▸ Document passage
With all the bad press about the delays in the court system and disabled workers waiting months and sometimes years for good news, it is wonderful when swift justice is rendered. Only one day after representing our client at his workers’ compensation hearing, we received an official winning decision! This is the fastest written decision Abrams Landau, Ltd. has ever received for any case from any state. The average wait time to receive a written hearing decision from the workers comp judges after trying the case in court is around two months.
Our client’s workplace accident occurred on September 2013. He was driving an extendable crane which can go up to 80-90 feet. After he parked the machine, he climbed out of it but the ladder had loose bolts and swung out underneath him. He fell onto a backhoe and hit his head against steel, resulting in skull laceration and traumatic brain injury (“TBI”). Lawyer Landau also represented him in an October 2015 hearing which proved that our client also incurred a cervical spine injury from the original September 2013 workplace accident.

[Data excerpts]
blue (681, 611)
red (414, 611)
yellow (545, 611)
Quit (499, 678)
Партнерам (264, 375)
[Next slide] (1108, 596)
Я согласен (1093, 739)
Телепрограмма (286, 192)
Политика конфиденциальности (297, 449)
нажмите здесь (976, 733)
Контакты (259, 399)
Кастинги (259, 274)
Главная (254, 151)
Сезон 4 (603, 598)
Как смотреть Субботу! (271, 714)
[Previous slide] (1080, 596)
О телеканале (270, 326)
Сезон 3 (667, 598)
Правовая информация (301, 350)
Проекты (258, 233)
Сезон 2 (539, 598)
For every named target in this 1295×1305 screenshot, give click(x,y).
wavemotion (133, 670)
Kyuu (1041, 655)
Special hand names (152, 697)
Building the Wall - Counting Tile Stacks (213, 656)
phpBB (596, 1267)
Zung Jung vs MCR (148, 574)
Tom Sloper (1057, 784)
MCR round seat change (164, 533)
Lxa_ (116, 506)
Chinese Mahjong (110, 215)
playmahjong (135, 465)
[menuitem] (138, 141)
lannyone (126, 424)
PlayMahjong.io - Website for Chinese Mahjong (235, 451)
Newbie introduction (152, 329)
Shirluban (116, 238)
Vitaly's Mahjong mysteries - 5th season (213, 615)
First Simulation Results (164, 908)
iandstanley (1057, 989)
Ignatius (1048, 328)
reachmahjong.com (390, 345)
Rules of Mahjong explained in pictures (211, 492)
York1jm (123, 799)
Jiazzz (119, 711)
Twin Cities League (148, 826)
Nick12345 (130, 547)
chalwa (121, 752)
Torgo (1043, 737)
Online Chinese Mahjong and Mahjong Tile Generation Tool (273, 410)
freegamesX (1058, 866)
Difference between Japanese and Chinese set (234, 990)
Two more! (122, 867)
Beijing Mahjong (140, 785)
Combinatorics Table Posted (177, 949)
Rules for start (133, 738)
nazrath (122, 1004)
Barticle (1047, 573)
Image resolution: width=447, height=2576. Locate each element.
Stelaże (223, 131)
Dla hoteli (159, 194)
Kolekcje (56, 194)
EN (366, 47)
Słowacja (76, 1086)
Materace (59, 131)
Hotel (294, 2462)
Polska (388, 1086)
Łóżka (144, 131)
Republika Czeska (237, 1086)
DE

▸ Tasks and exercises
1 - Using the workers' compensation text, state whether each of the following statements agrees with it, and answer yes or no with the deciding words quoted: (a) the firm received the written decision one day after the hearing; (b) the client's crane could extend to 120 feet; (c) the client fell onto a backhoe.
2 - Write out the portion of the workers' compensation text from "With all the" to "around two months.".

▸ Solutions to the problems
1 -
(a) Yes: "Only one day after representing our client at his workers’ compensation hearing, we received an official winning decision!"
(b) No: "He was driving an extendable crane which can go up to 80-90 feet."
(c) Yes: "He fell onto a backhoe and hit his head against steel"

2 -
With all the bad press about the delays in the court system and disabled workers waiting months and sometimes years for good news, it is wonderful when swift justice is rendered. Only one day after representing our client at his workers’ compensation hearing, we received an official winning decision! This is the fastest written decision Abrams Landau, Ltd. has ever received for any case from any state. The average wait time to receive a written hearing decision from the workers comp judges after trying the case in court is around two months.